FunctionIntersection :=  ArityType
                     |   (Fn ArityType+)

ArityType :=   [FixedArgs -> Type]
           |   [FixedArgs RestArgs * -> Type]
           |   [FixedArgs DottedType ... Symbol -> Type]

FixedArgs := Type*
RestArgs := Type
DottedType := Type

Types

Value shorthands

nil, true and false resolve to the respective singleton types for those values

Intersections

(I Type+) creates an intersection of types.

Unions

(U Type*) creates a union of types.

Functions

A function type is an ordered intersection of arity types.

There is a vector sugar for functions of one arity.

Heterogeneous Maps

A heterogeneous map type represents a map with some information about specific keyword keys.

Heterogeneous maps support:

• presence of specific keys
• absence of specific keys
• optional keys
• fully-specified

The main constructor for heterogeneous maps is the HMap constructor.

HMap takes a :mandatory keyword argument specifying the entries that always occur in this type.

clojure.core.typed=> (cf {:a 1} (HMap :mandatory {:a Num}))
;=> (HMap :mandatory {:a Num})

clojure.core.typed=> (cf {} (HMap :mandatory {:a Num}))
;Type Error (clojure.core.typed:1:30) Expected type: (HMap :mandatory {:a Num})
;Actual: (HMap :mandatory {} :complete? true)

We can forget extra keys with just :mandatory (because :complete? defaults to false).

clojure.core.typed=> (cf {:a 1 :b 'a} (HMap :mandatory {:a Num}))
;=> (HMap :mandatory {:a Num})

:optional keys specify entries that may or may not occur. If the entry does occur, the respective value is of the type specified in the :optional map.

We use :optional often in combination with :mandatory:

clojure.core.typed=> (cf {} (HMap :optional {:a Num}))
;=> (HMap :optional {:a Num})
clojure.core.typed=> (cf {:a 1 :b 'a} (HMap :mandatory {:a Num} :optional {:b Symbol}))

> [RECORDS SHOWN]
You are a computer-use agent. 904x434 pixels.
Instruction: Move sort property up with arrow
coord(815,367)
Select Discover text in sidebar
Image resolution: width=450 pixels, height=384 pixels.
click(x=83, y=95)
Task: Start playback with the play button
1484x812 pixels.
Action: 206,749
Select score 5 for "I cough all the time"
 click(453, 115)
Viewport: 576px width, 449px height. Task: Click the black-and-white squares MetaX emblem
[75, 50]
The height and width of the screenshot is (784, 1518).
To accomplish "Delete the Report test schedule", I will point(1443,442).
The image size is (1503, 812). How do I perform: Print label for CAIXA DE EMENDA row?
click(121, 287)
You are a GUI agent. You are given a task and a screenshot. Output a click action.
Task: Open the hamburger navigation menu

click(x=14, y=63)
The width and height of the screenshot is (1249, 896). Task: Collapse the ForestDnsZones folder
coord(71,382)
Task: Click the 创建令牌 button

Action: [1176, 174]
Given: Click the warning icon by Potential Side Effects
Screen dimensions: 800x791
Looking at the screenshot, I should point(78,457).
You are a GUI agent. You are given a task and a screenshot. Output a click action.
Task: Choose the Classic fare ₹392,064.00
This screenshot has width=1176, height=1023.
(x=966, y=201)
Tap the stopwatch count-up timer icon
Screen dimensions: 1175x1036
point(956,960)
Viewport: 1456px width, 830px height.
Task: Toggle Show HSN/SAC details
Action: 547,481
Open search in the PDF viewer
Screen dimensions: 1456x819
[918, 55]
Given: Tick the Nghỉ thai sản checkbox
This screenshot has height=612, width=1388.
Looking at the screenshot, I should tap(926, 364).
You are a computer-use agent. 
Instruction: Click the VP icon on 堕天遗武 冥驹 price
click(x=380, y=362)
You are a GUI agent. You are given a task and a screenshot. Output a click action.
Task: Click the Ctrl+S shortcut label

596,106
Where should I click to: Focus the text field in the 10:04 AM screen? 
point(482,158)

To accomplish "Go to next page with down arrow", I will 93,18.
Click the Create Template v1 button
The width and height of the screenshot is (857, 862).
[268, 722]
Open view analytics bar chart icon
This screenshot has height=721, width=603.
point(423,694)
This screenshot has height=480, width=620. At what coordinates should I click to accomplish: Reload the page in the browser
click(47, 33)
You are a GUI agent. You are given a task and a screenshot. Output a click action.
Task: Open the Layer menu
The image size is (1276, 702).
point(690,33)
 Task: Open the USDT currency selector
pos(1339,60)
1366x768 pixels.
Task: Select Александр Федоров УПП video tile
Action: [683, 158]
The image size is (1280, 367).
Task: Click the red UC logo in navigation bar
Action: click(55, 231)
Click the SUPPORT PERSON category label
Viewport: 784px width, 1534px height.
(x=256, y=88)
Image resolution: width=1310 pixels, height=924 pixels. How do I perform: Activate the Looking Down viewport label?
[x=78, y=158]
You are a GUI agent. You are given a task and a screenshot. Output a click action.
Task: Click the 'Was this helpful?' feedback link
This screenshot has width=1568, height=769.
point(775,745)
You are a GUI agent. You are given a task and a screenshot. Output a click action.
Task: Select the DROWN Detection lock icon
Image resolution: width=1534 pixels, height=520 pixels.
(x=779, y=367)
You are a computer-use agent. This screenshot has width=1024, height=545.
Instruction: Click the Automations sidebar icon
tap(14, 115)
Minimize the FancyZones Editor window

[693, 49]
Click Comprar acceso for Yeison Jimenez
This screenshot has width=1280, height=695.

> [GIVEN REQUEST A] In the core.typed excerpt, translate this sentence into Spanish: "A heterogeneous map type represents a map with some information about specific keyword keys."
> [GIVEN REQUEST B] According to the core.typed excerpt, what is the default value of :complete?
> [GIVEN REQUEST C] List every feature that the core.typed excerpt says heterogeneous maps support.

> [FINAL ANSWER A] Un tipo de mapa heterogéneo representa un mapa con cierta información sobre claves de palabra clave específicas.

> [FINAL ANSWER B] It defaults to false.

> [FINAL ANSWER C]
- presence of specific keys
- absence of specific keys
- optional keys
- fully-specified